運転席の影から広がった世界は森、そして古く清らかな家。
大きすぎない擬洋館建築はシンプルに美しい、その廻らす森は広かった。
「…奥多摩の森、」
見あげる梢は豊穣の葉擦れ、高く遥かに木洩陽ゆらす。
ふわり頬の撫でる風も山懐そっくりなまま樹木の馥郁が深い。
―こんな庭が個人宅にあるなんて、珍しいよな、
深い森、けれど一般住宅の庭。
そんなアンバランスは、けれど馴染んでいる森と家はしっくりと美しい。
こういう家と庭を護っている人、そう想うだけで溜息こぼれて微笑んだ。
「…やっぱり無理だ、俺には、」
無理だ、自分には勿体無さすぎる相手だ。
そう解っていた、だから雨のベンチで独りきり諦めた。
もう諦めたから、だから約束に頷いて門を潜って今ここにいる。
そんな判断は今ここに立ち、見て、正しかったのだと想えてしまう。
こんな美しい家と庭を護るひと、その隣に自分なんか相応しくない。
―これで諦められる、もう…このまま黙っていればいい、
心そっと想い微笑んでガレージから一歩、芝生の飛石に踏みこむ。
かたん、石とレザーソールが響きあいながら風はシャツを透かして涼ませる。
ふっとコットンを貫けた空気は肌を冷やして寛がす、その心地よさ微笑んだ向こう穏やかな声が笑った。
「おはよう…明日の約束、今日にしてくれたの?」
ほら、こんな抜打ちの来訪だって優しく笑ってくれる。
まだ早朝、けれど端正な浴衣姿は凛と佇んで歓迎の笑顔ほころばす。
こんな笑顔も言葉もすべてが本心なのだと自分には解って、解かるから募ってしまう。
それでも沈黙を決めこんだ想いのままに今、ここで決めたばかりの予定と笑いかけた。
「おはよう、朝早くごめんな?急だけど俺、明後日まで奥多摩の訓練に行くことになったんだ。
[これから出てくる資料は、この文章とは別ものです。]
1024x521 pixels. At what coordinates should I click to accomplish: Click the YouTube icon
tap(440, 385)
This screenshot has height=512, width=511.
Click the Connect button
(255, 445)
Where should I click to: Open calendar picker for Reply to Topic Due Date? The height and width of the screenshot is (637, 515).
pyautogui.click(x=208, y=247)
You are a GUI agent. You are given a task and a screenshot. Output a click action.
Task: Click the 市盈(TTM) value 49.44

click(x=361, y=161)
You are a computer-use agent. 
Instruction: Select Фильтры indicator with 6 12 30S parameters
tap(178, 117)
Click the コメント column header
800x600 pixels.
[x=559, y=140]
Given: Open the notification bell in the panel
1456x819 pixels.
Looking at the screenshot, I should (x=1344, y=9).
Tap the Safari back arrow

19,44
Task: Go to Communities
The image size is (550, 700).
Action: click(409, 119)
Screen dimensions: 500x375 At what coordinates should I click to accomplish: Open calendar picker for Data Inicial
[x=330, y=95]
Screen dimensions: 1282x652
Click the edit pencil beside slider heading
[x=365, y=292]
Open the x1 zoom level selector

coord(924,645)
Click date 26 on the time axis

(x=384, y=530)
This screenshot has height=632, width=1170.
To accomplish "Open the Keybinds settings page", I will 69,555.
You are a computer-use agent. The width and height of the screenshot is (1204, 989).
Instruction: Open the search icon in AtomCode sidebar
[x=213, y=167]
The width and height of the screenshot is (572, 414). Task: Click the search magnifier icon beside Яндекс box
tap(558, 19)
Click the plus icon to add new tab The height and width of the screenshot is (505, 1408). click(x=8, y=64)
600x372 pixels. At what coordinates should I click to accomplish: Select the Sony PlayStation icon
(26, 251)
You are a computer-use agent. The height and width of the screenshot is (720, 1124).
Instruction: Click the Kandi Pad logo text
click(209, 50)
それで今、ここから庭見させて貰おうと思って、」
本当は明日、庭を見せてもらいに来る約束だった。
けれど来られない理由を作って笑いかけて、その真中で黒目がちの瞳が自分を映す。
そっと睫伏せて、けれどすぐ見あげてくれた瞳は寂しい翳と優しく微笑んでくれた。
「まだ朝ご飯すませてないよね?よかったら一緒していって、コーヒーだけでも…どうぞ?」
どうぞ?
そう勧めてくれる笑顔は素直なまま信じて、疑ってくれない。
そんな笑顔に想いは沈黙のまま身じろぐ、その未練が鼓動を正直に軋ませる。
ただ痛くて、断って逃げたようとして、けれど森の片隅に緋色一輪ゆらいだとき声が出た。
「ありがとう、じゃあ庭だけお邪魔させてもらうな?」
ほら、あの花が自分を手招いた?そんなふう惹きこまれて一歩、また革靴は飛石を踏みだす。